Set task —
Pick out every line of the listing below that contains the string "coordinates", and copy each one.

#### Source data ####

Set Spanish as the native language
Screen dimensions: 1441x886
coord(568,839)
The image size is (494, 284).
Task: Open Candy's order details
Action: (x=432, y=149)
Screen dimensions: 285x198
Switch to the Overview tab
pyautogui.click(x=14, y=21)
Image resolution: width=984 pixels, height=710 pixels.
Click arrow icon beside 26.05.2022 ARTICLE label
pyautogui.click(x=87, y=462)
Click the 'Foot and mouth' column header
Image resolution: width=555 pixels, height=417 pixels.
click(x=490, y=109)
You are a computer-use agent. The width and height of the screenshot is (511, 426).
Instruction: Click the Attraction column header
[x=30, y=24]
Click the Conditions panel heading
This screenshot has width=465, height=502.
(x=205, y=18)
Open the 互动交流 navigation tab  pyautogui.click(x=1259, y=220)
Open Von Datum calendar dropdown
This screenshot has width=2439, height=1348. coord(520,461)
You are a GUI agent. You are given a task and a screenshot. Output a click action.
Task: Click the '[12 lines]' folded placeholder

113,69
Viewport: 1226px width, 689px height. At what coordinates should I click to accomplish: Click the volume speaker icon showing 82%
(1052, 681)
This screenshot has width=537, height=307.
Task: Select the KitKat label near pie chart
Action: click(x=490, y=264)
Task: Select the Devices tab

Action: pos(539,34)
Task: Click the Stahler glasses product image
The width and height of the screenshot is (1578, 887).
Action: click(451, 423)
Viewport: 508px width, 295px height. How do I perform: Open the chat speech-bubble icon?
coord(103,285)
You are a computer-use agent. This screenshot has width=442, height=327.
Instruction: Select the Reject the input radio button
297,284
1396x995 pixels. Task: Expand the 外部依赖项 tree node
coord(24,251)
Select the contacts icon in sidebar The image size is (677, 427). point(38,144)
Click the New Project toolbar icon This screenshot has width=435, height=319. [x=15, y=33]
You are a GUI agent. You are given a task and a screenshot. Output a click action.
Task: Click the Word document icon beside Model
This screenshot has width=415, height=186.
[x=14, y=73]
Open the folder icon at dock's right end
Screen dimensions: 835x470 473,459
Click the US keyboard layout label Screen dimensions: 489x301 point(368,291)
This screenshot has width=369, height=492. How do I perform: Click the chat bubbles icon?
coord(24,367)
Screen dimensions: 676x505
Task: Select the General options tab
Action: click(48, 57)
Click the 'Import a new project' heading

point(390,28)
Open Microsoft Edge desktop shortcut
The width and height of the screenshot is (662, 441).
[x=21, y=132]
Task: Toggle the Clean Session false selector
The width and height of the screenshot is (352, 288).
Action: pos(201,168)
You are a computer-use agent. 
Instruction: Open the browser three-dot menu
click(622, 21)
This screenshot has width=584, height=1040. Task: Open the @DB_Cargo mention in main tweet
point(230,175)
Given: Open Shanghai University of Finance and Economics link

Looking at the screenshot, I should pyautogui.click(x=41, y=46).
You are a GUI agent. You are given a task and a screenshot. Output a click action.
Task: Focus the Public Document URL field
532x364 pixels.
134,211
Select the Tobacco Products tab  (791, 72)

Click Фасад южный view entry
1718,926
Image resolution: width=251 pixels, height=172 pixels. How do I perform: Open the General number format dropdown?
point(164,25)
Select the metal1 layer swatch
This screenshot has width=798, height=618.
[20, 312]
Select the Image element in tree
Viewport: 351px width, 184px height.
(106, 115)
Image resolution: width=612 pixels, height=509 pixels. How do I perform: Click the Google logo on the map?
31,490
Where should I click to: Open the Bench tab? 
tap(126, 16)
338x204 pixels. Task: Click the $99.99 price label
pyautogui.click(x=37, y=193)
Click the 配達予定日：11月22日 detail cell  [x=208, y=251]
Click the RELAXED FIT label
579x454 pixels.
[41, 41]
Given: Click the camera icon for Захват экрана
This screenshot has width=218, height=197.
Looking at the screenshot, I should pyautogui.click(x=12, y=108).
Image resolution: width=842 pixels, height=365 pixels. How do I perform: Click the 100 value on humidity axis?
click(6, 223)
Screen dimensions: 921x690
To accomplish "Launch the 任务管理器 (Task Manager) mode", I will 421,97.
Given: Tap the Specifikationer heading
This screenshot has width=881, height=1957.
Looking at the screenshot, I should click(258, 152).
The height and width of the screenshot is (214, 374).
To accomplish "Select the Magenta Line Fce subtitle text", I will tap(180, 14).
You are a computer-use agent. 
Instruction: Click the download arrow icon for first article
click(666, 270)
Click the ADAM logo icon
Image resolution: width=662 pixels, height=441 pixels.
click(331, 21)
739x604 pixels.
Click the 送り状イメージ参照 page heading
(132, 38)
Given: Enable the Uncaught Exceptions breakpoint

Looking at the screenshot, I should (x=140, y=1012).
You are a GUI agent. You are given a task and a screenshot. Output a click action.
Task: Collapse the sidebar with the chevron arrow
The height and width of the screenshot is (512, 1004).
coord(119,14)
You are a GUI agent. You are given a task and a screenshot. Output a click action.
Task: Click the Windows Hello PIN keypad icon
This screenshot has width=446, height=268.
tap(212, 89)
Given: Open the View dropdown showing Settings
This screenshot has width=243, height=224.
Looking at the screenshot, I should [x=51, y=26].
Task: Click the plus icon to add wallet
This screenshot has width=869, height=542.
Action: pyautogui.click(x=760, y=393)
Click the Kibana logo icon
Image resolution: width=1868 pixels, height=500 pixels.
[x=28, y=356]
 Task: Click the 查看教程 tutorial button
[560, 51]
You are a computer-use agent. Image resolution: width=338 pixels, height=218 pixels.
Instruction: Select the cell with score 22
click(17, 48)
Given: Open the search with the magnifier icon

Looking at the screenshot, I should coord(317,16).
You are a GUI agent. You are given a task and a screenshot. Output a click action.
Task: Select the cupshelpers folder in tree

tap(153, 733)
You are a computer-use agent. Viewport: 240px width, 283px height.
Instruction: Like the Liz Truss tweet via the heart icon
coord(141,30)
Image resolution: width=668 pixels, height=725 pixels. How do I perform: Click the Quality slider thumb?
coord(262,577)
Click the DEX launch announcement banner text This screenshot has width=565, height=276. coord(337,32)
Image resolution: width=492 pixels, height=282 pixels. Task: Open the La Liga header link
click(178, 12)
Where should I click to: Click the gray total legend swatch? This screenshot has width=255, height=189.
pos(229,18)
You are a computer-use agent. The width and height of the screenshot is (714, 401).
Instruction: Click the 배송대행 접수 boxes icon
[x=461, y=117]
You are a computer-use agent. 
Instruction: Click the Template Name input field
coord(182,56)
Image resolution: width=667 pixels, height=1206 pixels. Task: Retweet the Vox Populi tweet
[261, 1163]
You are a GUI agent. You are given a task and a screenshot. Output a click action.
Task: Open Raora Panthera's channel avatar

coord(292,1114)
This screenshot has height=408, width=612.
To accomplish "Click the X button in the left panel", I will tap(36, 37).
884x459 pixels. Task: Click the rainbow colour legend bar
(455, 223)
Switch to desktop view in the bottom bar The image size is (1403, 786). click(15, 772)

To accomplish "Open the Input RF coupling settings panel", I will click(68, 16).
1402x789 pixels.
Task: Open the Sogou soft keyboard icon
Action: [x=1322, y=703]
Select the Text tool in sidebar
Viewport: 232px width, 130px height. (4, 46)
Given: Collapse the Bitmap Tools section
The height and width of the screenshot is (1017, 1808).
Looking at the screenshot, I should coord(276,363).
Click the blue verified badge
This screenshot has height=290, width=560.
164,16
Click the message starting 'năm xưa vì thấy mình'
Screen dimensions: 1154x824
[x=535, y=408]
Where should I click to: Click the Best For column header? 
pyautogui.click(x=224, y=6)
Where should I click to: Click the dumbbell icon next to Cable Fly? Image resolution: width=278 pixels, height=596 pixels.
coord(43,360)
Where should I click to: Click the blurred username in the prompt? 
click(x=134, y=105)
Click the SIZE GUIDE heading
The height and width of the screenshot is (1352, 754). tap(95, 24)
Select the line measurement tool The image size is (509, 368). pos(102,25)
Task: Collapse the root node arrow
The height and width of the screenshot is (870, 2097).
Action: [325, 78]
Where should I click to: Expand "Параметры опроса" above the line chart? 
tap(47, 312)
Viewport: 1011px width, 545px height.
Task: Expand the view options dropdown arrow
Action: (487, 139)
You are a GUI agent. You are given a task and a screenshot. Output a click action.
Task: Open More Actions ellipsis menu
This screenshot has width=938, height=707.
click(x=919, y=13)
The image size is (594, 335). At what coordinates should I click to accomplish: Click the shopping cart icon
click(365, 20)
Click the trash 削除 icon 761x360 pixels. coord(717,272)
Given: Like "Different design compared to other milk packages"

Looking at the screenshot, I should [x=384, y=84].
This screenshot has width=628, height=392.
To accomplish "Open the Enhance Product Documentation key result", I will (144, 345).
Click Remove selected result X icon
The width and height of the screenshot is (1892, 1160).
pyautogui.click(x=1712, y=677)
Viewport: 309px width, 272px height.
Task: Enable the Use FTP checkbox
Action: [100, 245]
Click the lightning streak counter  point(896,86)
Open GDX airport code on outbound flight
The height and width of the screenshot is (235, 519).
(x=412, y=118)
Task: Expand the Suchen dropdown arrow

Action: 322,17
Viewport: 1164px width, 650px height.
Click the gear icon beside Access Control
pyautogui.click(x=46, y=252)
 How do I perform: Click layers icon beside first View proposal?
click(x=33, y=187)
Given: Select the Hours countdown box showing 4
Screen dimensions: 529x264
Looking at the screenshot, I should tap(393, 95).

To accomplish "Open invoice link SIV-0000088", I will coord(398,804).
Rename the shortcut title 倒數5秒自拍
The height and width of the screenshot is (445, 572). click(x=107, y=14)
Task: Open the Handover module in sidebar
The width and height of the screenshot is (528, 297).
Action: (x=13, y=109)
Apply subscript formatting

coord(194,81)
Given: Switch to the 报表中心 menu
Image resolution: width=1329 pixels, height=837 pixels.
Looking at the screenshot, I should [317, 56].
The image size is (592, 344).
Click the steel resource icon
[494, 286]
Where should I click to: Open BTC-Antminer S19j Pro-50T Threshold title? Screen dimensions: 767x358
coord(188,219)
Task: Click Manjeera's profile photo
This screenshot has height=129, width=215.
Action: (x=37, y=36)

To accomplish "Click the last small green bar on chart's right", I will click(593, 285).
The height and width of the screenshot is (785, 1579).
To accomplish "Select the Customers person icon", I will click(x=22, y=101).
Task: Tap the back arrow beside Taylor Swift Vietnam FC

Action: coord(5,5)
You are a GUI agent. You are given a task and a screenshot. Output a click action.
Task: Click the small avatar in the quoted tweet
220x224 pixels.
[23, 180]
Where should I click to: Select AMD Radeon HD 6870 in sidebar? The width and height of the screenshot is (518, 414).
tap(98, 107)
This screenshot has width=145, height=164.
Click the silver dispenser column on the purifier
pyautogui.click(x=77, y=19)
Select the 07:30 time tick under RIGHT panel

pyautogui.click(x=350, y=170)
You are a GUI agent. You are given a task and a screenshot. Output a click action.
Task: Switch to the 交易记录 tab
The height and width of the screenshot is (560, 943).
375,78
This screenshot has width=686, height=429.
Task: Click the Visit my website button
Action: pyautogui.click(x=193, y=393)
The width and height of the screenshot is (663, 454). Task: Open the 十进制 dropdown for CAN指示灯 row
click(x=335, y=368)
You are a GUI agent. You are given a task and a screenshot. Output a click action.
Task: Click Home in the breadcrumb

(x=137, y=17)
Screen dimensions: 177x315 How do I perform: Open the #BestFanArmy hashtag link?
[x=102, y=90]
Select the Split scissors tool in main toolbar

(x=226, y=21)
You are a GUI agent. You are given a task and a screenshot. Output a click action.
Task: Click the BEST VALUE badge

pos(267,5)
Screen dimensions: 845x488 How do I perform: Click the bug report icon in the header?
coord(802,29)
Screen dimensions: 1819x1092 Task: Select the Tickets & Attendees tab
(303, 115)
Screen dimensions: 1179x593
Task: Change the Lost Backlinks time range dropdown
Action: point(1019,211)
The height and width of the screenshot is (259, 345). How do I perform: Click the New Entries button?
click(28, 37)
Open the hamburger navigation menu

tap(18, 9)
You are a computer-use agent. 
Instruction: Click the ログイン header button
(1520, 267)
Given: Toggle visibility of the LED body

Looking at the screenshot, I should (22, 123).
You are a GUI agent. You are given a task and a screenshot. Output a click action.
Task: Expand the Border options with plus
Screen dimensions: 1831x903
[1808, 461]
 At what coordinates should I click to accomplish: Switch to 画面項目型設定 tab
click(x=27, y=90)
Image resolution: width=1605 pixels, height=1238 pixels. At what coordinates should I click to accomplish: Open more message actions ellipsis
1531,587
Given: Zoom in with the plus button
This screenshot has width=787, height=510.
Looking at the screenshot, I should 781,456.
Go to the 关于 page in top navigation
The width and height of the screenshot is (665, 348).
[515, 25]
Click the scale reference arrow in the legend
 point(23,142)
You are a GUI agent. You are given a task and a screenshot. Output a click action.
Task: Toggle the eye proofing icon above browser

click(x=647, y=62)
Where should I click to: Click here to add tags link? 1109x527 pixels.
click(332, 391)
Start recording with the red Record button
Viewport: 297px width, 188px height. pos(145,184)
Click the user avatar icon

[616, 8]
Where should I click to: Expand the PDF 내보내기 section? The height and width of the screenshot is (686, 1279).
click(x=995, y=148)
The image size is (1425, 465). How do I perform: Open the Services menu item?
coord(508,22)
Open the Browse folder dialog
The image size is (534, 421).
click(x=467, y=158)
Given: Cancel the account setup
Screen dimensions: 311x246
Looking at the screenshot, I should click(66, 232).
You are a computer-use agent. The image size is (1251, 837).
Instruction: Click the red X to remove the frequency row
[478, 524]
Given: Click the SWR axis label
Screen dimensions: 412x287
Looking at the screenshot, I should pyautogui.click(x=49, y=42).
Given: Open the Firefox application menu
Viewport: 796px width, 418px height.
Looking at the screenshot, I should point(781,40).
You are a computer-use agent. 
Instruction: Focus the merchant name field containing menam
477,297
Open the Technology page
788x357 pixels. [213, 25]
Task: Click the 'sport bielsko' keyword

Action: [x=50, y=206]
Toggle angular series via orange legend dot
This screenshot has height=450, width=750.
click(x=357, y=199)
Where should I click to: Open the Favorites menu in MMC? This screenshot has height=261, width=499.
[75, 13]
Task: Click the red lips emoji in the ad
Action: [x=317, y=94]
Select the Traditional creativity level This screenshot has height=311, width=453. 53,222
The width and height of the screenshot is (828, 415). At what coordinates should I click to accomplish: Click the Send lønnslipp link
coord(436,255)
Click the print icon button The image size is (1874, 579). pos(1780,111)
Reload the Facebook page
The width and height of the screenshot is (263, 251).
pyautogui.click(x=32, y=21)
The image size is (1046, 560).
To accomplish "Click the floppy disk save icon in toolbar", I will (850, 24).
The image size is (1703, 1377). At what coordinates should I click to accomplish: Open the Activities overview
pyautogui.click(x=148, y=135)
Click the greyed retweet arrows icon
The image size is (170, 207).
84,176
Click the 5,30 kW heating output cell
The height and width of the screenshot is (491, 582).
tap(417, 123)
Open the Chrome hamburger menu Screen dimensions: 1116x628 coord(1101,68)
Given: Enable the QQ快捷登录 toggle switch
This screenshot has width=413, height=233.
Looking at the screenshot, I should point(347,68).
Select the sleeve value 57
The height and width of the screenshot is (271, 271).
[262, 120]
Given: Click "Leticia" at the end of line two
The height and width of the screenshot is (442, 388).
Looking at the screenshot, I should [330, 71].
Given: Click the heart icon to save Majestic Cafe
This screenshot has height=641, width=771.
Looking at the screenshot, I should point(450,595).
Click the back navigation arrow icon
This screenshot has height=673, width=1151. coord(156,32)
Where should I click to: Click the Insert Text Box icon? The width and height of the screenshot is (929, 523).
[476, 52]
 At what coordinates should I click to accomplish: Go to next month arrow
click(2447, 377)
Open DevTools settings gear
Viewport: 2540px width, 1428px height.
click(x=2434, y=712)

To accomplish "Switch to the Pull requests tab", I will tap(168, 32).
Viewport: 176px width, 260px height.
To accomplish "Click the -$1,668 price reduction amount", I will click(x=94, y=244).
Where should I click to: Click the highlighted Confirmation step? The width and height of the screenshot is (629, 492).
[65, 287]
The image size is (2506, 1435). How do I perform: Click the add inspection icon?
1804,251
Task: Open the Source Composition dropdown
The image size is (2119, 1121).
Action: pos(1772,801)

####

Expected answer —
Viewport: 1226px width, 689px height. At what coordinates should I click to accomplish: Click the volume speaker icon showing 82%
The image size is (594, 335). At what coordinates should I click to accomplish: Click the shopping cart icon
 At what coordinates should I click to accomplish: Switch to 画面項目型設定 tab
Image resolution: width=1605 pixels, height=1238 pixels. At what coordinates should I click to accomplish: Open more message actions ellipsis
The width and height of the screenshot is (828, 415). At what coordinates should I click to accomplish: Click the Send lønnslipp link
The image size is (1703, 1377). At what coordinates should I click to accomplish: Open the Activities overview
 At what coordinates should I click to accomplish: Go to next month arrow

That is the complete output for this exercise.